Bad qualities of opal
The beginnings of these “bad luck” stories seem to appear in the early writings of Marbodus, the bishop of Rennes, who wrote a gemstone treatise known as the “Lapidarium” in 1060AD and in which opal is described as “patronus furum” or the patron stone of thieves. This superstition suggests that an opal was able to make its wearer invisible and hence able to steal whilst invisible.
After what appears to be a period of good luck for opal, the bad luck stories began again for no apparent reason. In the beginning of the 13th century, King Alphonso X in Spain again stated the connection between opal and thieves. Over the next two centuries opal was associated with the “Black death”, or the Bubonic plague, where it is said that an opal would maintain its brilliant colour up until the time of death of the wearer.
Perhaps the most damaging bad luck story for opal that is still rumoured or remembered, and that affects the sale of opal today to some of the European community, must be the writings of Sir Walter Scott in 1828 in one of his books of the popular novel series “The Waverley Novels”. The particular tome in question is titled “Anne of Geierstein” in which, as the story goes, Anne’s grandmother Hermione habitually wore an opal in a ribbon in her hair. The opal it was said would reflect the grandmother’s mood in its colour, red with anger, green with calm, brilliant fire when happy. As the story proceeds, Holy water is sprinkled on the opal at the christening of her daughter, the opal is said to shoot out colour and then go pale losing all colour. Hermione dies, the opal turns to dust, the public blame the opal for the death and opals are condemned to bad luck.

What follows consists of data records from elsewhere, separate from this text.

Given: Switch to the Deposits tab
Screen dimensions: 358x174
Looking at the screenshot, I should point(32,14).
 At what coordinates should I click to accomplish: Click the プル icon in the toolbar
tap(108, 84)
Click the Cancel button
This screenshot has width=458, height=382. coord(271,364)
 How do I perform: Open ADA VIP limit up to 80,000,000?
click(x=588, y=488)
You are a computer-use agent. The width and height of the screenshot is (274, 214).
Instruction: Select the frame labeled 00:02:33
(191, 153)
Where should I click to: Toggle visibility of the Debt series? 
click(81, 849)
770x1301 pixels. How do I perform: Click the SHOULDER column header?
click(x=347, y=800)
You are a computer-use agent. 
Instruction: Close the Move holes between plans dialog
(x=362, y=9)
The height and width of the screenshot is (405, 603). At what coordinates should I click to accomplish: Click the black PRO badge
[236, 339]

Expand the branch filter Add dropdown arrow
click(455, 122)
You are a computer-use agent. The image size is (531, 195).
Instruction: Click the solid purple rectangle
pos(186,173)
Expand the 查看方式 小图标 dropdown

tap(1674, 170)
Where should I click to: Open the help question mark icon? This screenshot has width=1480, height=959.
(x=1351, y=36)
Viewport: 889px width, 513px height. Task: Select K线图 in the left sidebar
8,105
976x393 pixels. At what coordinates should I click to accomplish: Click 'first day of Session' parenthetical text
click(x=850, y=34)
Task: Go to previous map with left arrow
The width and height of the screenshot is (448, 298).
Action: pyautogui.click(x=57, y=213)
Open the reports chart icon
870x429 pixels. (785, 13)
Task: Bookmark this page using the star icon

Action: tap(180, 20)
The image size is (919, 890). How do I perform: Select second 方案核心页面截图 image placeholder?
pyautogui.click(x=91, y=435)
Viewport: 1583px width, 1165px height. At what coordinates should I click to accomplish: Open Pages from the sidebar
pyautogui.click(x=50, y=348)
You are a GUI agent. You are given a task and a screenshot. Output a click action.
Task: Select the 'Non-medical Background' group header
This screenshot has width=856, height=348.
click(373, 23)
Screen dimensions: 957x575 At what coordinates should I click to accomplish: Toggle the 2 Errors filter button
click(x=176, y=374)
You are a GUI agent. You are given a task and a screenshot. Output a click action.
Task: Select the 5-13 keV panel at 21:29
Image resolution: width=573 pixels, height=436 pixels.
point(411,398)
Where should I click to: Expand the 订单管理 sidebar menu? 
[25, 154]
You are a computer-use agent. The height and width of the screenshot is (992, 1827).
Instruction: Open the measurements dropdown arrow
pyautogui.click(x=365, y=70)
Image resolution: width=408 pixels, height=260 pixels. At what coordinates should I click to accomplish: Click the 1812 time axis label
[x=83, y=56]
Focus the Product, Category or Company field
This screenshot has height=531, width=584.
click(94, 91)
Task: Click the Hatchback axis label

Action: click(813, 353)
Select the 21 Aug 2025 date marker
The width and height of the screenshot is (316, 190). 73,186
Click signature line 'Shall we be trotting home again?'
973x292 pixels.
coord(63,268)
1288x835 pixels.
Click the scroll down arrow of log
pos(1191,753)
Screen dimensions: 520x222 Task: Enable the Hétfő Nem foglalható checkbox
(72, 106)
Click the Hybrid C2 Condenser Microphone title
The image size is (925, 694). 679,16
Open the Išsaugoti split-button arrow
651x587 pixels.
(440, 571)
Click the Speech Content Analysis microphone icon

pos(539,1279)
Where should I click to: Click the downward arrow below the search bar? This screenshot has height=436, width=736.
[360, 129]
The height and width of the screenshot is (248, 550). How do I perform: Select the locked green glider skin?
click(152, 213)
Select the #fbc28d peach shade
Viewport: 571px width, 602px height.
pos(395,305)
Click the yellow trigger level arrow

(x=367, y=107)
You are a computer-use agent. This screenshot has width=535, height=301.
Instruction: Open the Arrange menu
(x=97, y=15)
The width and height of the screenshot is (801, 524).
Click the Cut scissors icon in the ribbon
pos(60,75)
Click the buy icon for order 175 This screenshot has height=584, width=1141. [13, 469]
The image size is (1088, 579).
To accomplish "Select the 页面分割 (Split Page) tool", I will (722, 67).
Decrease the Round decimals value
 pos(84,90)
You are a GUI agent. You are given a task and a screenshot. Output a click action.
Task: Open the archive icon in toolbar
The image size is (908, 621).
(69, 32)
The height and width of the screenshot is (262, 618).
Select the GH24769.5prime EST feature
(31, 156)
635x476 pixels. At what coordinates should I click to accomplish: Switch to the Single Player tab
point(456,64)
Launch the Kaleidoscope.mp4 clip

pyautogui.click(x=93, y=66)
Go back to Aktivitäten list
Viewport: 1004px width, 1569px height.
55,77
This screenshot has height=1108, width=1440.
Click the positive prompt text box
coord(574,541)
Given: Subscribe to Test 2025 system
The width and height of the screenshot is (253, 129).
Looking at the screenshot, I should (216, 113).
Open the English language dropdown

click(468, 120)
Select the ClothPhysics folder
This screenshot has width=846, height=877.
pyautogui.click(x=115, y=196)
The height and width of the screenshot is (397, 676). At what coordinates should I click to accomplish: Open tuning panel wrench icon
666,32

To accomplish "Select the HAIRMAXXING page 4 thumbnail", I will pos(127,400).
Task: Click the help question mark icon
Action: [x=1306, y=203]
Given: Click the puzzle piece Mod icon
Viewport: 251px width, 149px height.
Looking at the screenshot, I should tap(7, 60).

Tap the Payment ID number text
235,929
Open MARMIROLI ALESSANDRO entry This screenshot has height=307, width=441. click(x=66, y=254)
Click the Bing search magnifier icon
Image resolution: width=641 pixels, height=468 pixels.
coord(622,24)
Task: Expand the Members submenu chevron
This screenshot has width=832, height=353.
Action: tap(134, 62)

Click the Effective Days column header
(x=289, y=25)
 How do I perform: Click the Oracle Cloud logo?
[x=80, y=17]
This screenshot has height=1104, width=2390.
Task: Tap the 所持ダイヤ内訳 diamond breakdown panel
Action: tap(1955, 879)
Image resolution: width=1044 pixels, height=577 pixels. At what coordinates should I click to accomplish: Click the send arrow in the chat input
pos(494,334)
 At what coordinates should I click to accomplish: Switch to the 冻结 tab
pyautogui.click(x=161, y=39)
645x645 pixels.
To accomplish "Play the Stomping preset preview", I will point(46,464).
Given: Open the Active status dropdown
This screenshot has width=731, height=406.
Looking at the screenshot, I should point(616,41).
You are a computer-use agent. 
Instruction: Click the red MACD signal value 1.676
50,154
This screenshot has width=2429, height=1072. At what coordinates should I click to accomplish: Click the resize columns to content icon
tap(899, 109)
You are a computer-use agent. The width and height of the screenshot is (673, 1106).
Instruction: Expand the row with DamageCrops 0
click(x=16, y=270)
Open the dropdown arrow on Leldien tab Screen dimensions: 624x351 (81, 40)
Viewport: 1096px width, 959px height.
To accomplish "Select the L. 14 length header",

Opal sales were cut by half in Europe, and the superstition remains!
Again, in 1880 opal marketing took a dive due to King Alphonso XII of Spain, (a long name Francisco de Asis Fernando Pio Jaun Maria Gregorio Pelayo) who had an affair with a beautiful woman, (the Contesse de Castiglione). When Francisco became King in 1874 he forsook this lover for the Princess Mercedes. Angry, the Contesse sent a wedding present of a fine gold ring set with an outstanding opal. So taken by the ring the King gave it to Mercedes who died a few months later from a mysterious illness. The story goes that the ring was passed on to the grandmother, sister, and sister-in-law, all of whom also die mysteriously. Finally the King wore the ring and he too died! This ends with the ring being hung around the neck of a statue of the Virgin of Alumdena, the Patron saint of Madrid. What is perhaps missing here is the outbreak of Cholera in the region killing 100,000 people, with the two things coinciding opal is again the victim of bad luck!.
In conclusion, there does not appear to be any associated bad luck stories associated with the discovery, mining or marketing of opal in Australian opal history, the whole of which post-dates all of the European literature.